USAID provides support to the Government of Malawi to respond to the humanitarian needs that occur due to the food insecurity situation resulting from the recurrent adverse weather conditions. USAID channels its resources through the World Food Program (WFP) for the procurement of emergency relief commodities, including maize, beans, corn-soya blend, sorghum and related logistics support. Going beyond emergency, USAID supports the development activities to improve food security for vulnerable households in Southern Malawi districts. The UBALE and NJIRA activities began in 2015 and will work to address underlying causes of food insecurity until 2019.

Impact

  • Supported the development of two critical policies: The National Charcoal Strategy and National Forest Landscape Restoration Strategy. Together these documents form the policy and analytical backbone of Malawi’s commitment to the African Forest Landscape Initiative (AFR 100) to restore 4.5 million hectares of forest and degraded landscapes by 2030.
  • Trained a total of 2,695 people from government, civil society and the private sector to improve knowledge, systems, and policy on forest management and greenhouse gas accounting.

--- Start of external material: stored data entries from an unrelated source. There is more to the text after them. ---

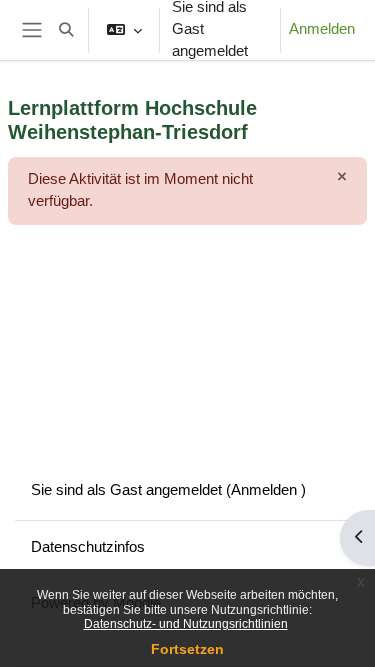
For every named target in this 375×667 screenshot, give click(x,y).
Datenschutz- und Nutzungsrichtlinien (186, 624)
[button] (66, 30)
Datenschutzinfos (88, 547)
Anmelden (322, 29)
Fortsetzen (187, 649)
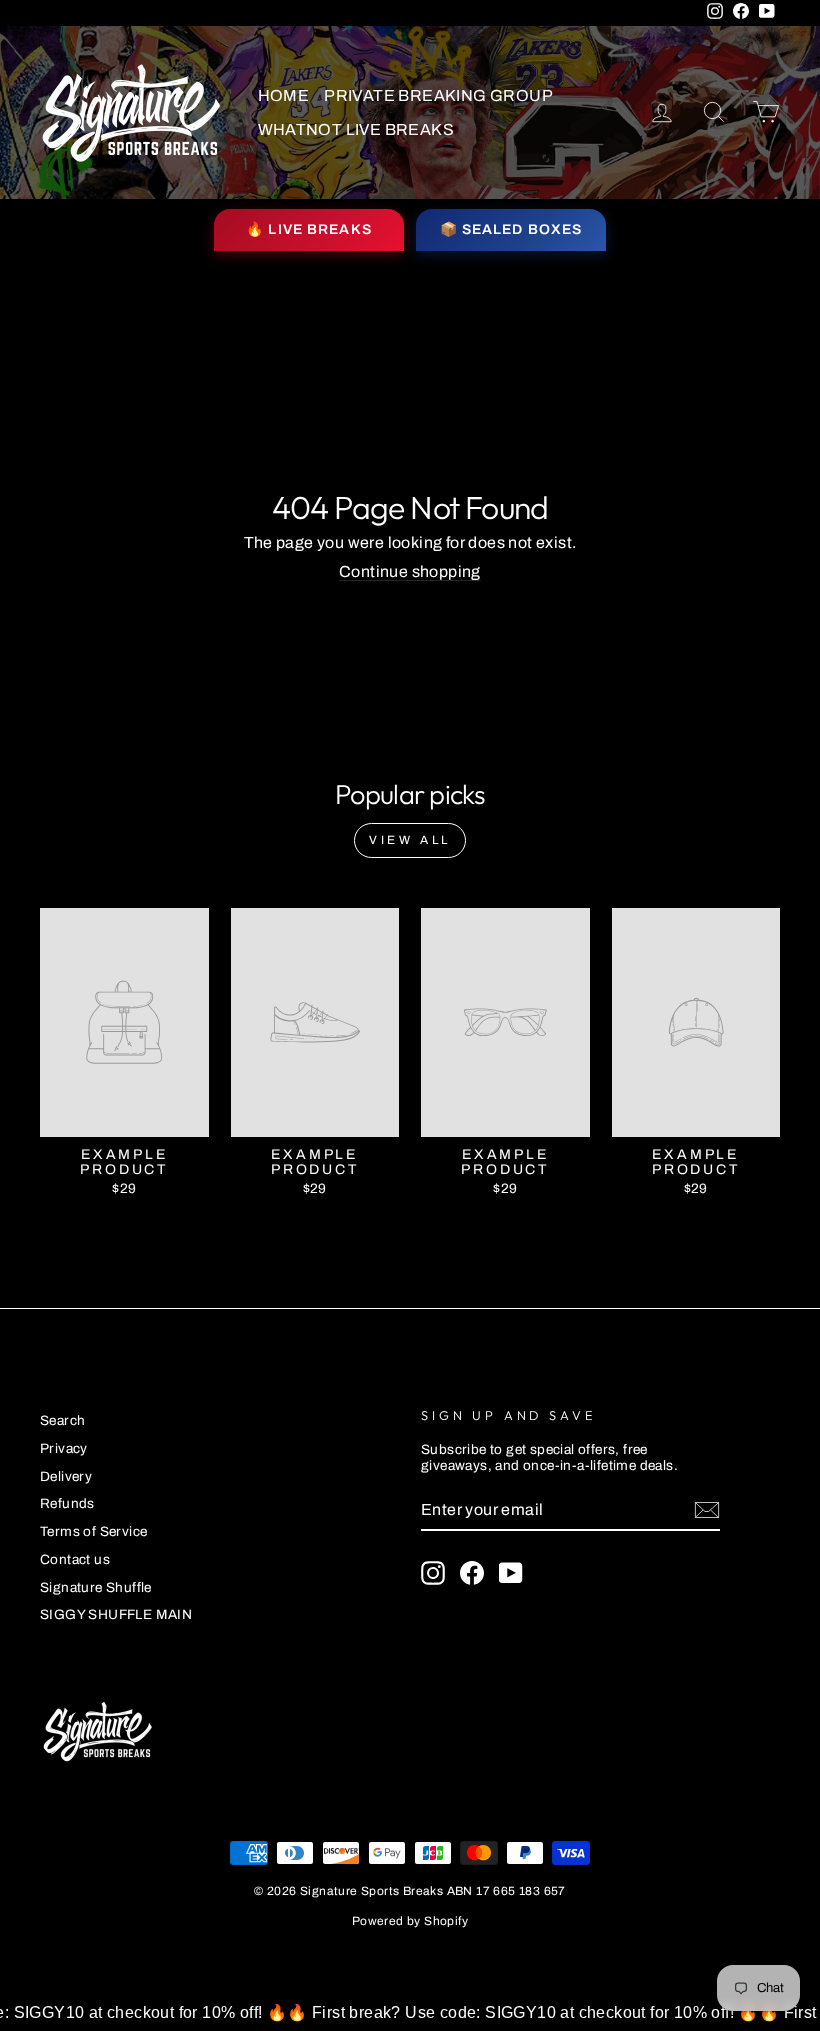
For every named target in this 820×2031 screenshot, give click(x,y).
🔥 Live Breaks (309, 229)
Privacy (64, 1448)
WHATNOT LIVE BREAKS (356, 129)
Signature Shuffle (96, 1587)
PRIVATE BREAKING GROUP (438, 95)
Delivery (66, 1476)
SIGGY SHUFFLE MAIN (116, 1614)
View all (410, 840)
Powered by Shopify (410, 1921)
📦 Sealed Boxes (511, 229)
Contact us (75, 1559)
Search (62, 1420)
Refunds (67, 1503)
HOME (284, 95)
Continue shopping (410, 571)
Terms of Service (93, 1531)
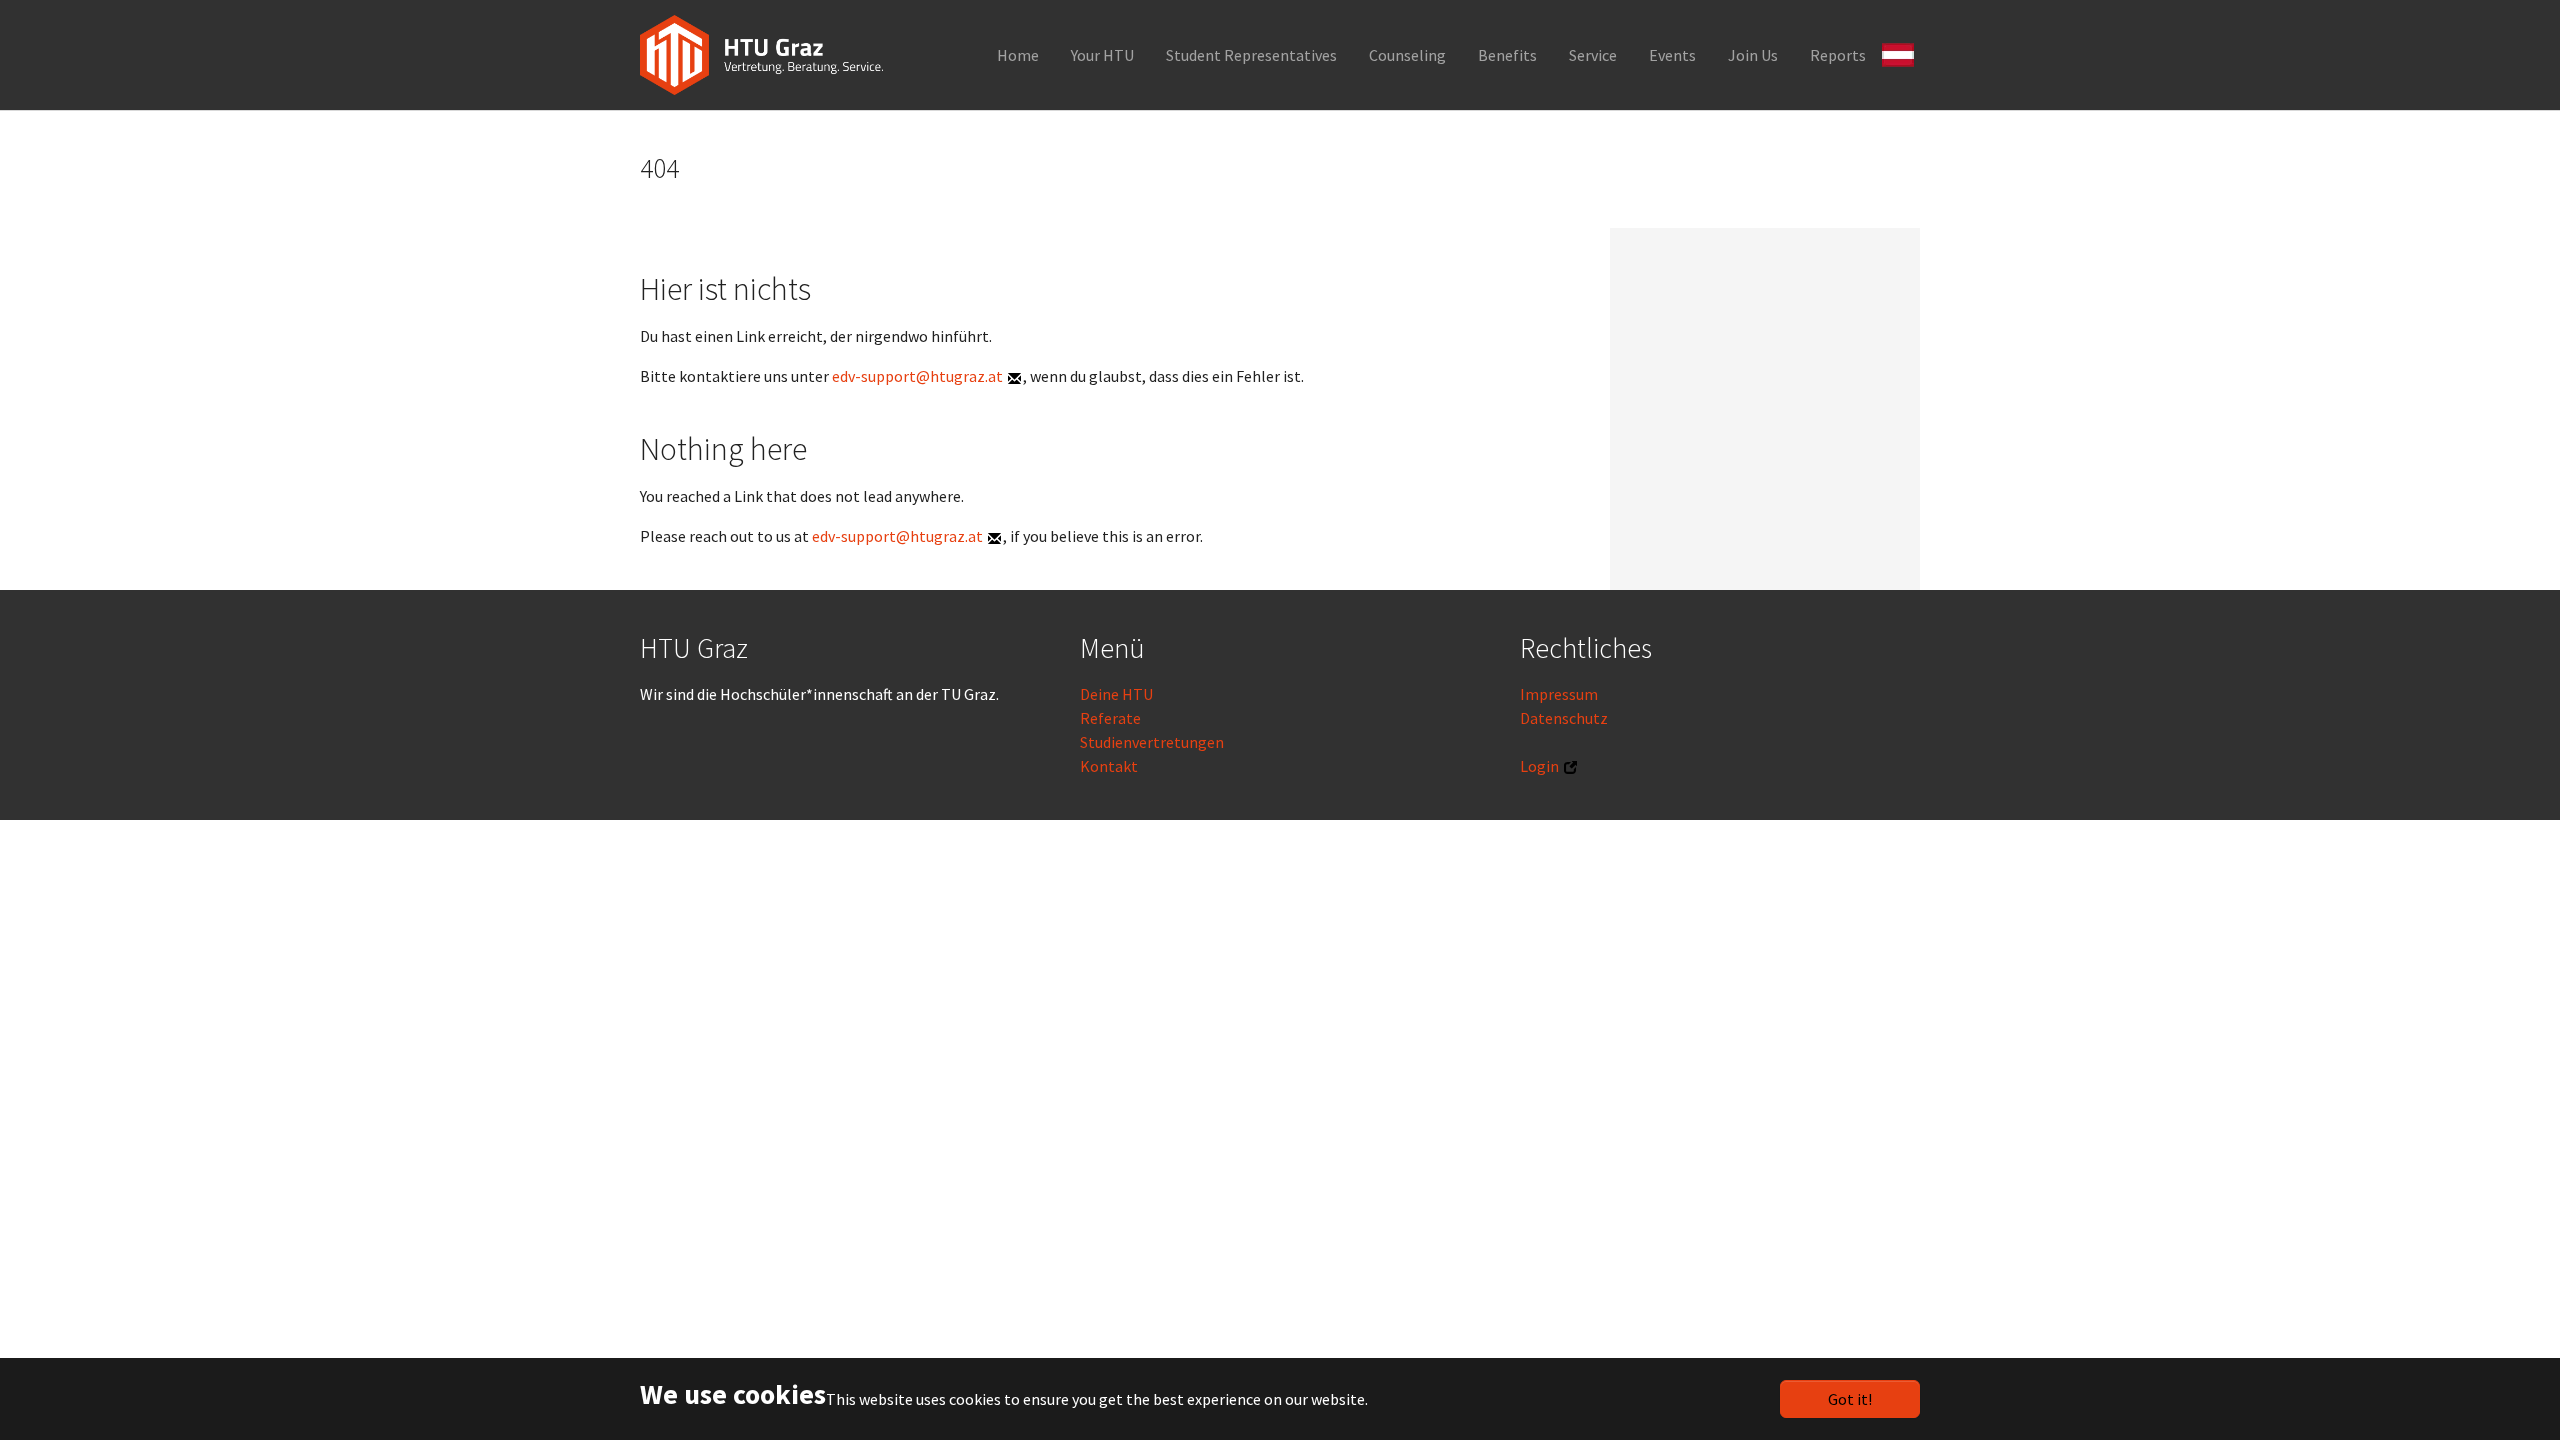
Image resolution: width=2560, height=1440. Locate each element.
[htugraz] (761, 55)
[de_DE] (1901, 53)
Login (1539, 766)
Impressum (1559, 694)
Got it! (1850, 1399)
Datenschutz (1564, 718)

  • Promoted tree planting, farmer managed natural regeneration, irrigation, vegetative propagation, riverbank rehabilitation, climate smart agriculture as well as use of improved fuel efficient cook stoves which, in turn, helped generate household-level economic benefits for more than 11,000 project beneficiaries.
  • Helped to increase fisheries diversity from 39 species in 2016 to 49 in 2017 through the establishment of fish sanctuaries, habitat restoration, and reducing use of illegal fishing gear across 248,985 hectares of the four major freshwater ecosystems.
  • Formed nearly 200 local fisheries management authorities and revamped the establishment of the Fisheries Association of Malawi, a grouping of commercial trawlers on Lake Malawi in readiness for the roll-out of a satellite based vessel monitoring system to combat illegal fishing in no-fishing zones.
  • Soy: FTF supported 31,527 SHF to grow soy. Yields in the ZOI increased 30% over FY16 due to improved rainfall and adoption of double-row planting, leading to a 64% increase in production to 117,961 MT. FTF introduced locally manufactured soybean and groundnut inoculant which will significantly boost yields.
  • Groundnuts: FTF supported 45,888 farmers to grow groundnuts. Yields in the ZOI increased 36% over FY16 due to improved rainfall and adoption of double-row planting, leading to a 52% increase in production to 212,905 MT. Researchers completed the second year of testing the aflatoxin biocontrol product Aflasafe, which will be presented to the GOM for approval in 2018. FTF will support the commercialization of Aflasafe and promote its use by SHF after approval.
  • OFSP: FTF helped 28,431 households to grow OFSP. Vine multipliers in the ZOI produced 195,200 bundles of vines, which can be grown on 464 hectares. Continued marketing of OFSP-based food products (bread, crisps, and cookies) will boost demand for OFSP over the coming years.